The predictive power of such language is shockingly clear. Researchers at Harvard analyzed Hebrew-language social media during Israel’s 2014 Gaza offensive and found that tweets calling Palestinians "animals" surged 81% on days immediately preceding significant airstrikes [Levy 2019, Journal of Conflict Information]. Similarly, an analysis of speeches by Israeli politicians from 2000 to 2023 shows an unmistakable rise in derogatory, animalistic references to Palestinians, with a sharp spike following the events of October 7 [Cohen-Almagor 2023, University of Hull Working Paper].

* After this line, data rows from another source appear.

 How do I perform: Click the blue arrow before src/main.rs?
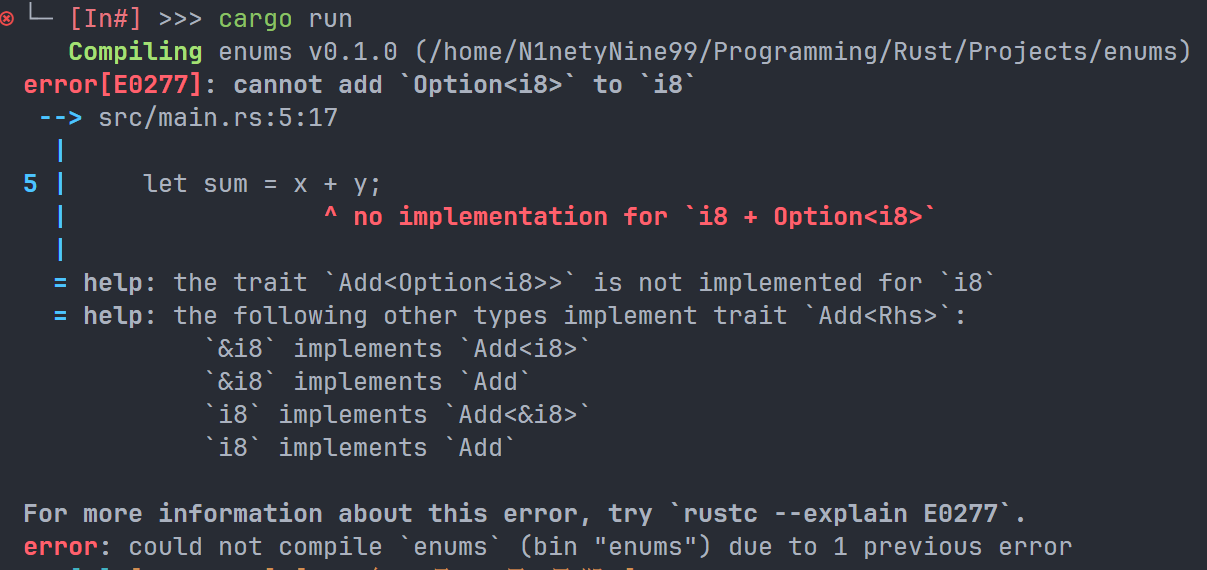coord(60,118)
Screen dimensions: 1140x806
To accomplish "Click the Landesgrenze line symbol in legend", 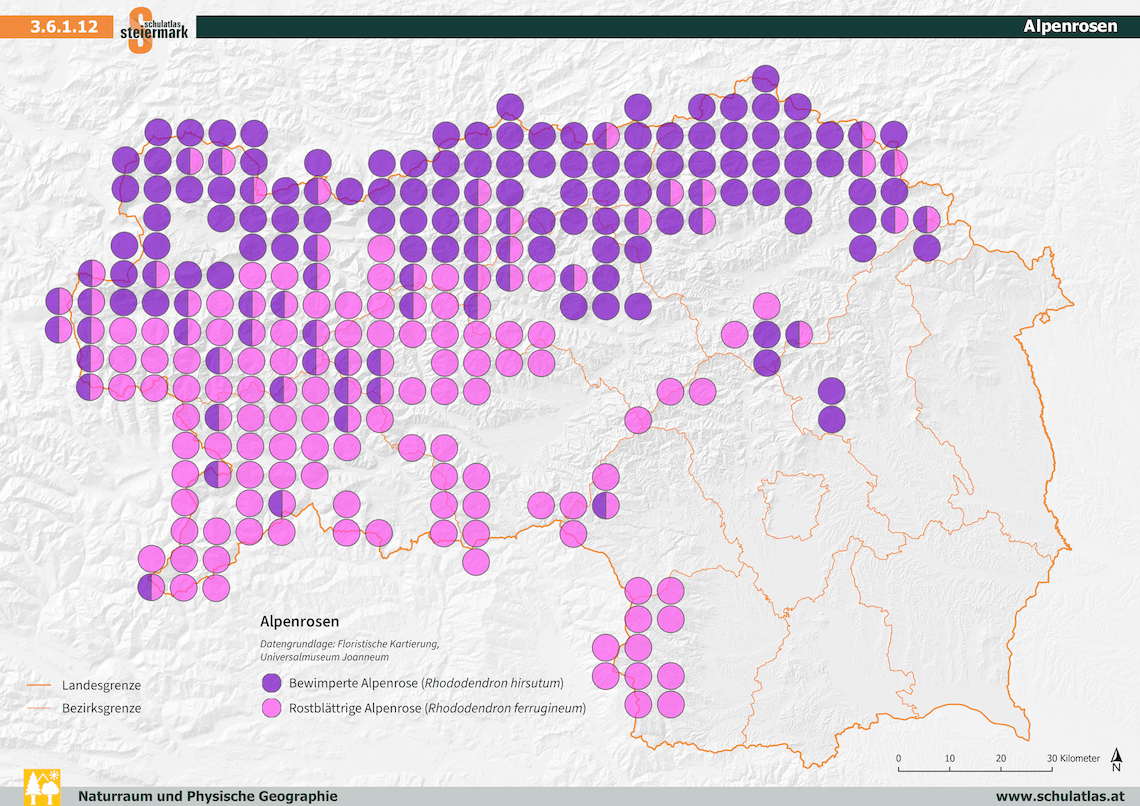I will point(39,686).
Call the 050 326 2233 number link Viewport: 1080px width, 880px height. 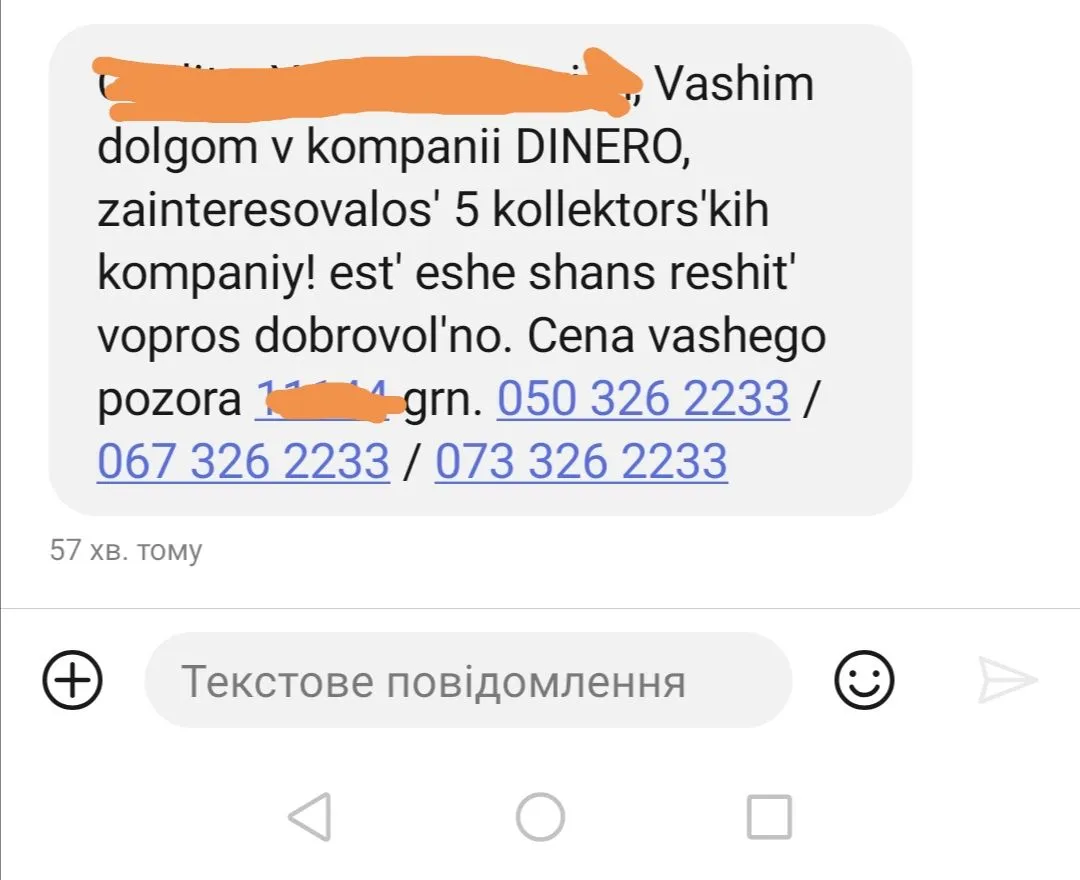coord(643,398)
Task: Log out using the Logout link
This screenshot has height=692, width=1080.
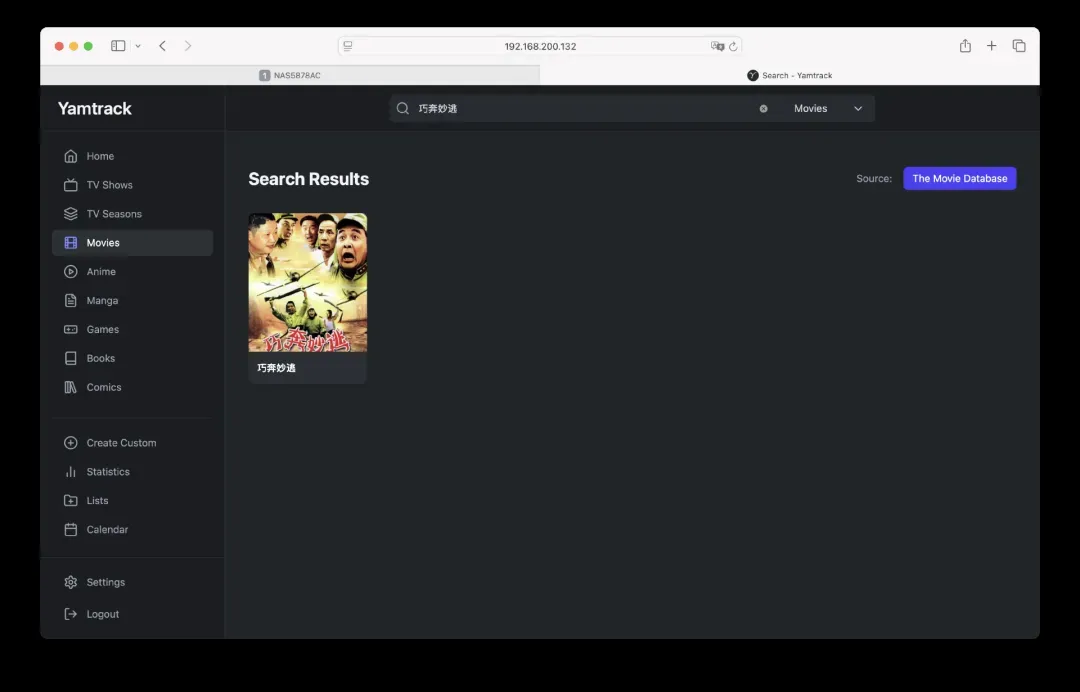Action: tap(102, 614)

Critics often dismiss incendiary speech as mere catharsis—a harmless emotional release amid genuine anger and fear. Yet research strongly contradicts this. A meta-analysis of 23 studies examining political rhetoric found that exposure to dehumanizing language nearly doubles public approval for collective punishments, such as sieges and forced expulsions [Rothbart 2022, Aggression & Violent Behavior]. Far from being harmless, inflammatory rhetoric shifts society’s moral compass, gradually making previously unimaginable acts seem justified—even inevitable.
Israeli human rights lawyer Michael Sfard, who has long challenged violent language in the Israeli public sphere, warns against the normalization of such terms. He argues that persistent use of dehumanizing metaphors quietly widens the spectrum of acceptable violence. Critics respond that Hamas itself employs genocidal language against Israelis, arguing moral equivalence. Yet acknowledging one side’s rhetoric does not absolve the other’s. History repeatedly demonstrates how conflicts escalate rapidly when each side reduces the other to a caricature, a dangerous abstraction.
But just as language can incite violence, it can also help defuse it. During the Second Intifada, the Israeli newspaper Ha’aretz ran a powerful series titled "Neighbors," humanizing Palestinians living under curfew. Follow-up surveys revealed a 15-point rise in empathy among Jewish Israelis exposed to these humanizing stories [Shalhoub-Kevorkian 2004, Hebrew University]. Grassroots initiatives, such as Combatants for Peace, have brought Israelis and Palestinians together in joint memorial ceremonies explicitly designed to restore the humanity of "the other." Participants consistently report reduced hostility and decreased support for retaliation in the months afterward.
Internationally, legal frameworks have begun to recognize the lethal consequences of rhetoric. Following Rwanda’s 1994 genocide, the International Criminal Tribunal established a groundbreaking precedent: political leaders and media figures who call humans "insects" or "vermin" can be held criminally responsible when massacres ensue. Though no Israeli officials currently face such charges, this precedent echoes in international discussions and diplomatic channels today, a reminder of how far-reaching the consequences of speech can become.
Ultimately, dehumanization thrives because it echoes unchallenged within isolated narratives. Disrupting this cycle requires intentional effort: consciously replacing words like "cockroach" with "child," "animal" with "human." Changing language alone will not immediately end the violence, but without reclaiming our ability to see each other as fully human, neither side will find the empathy needed to stop.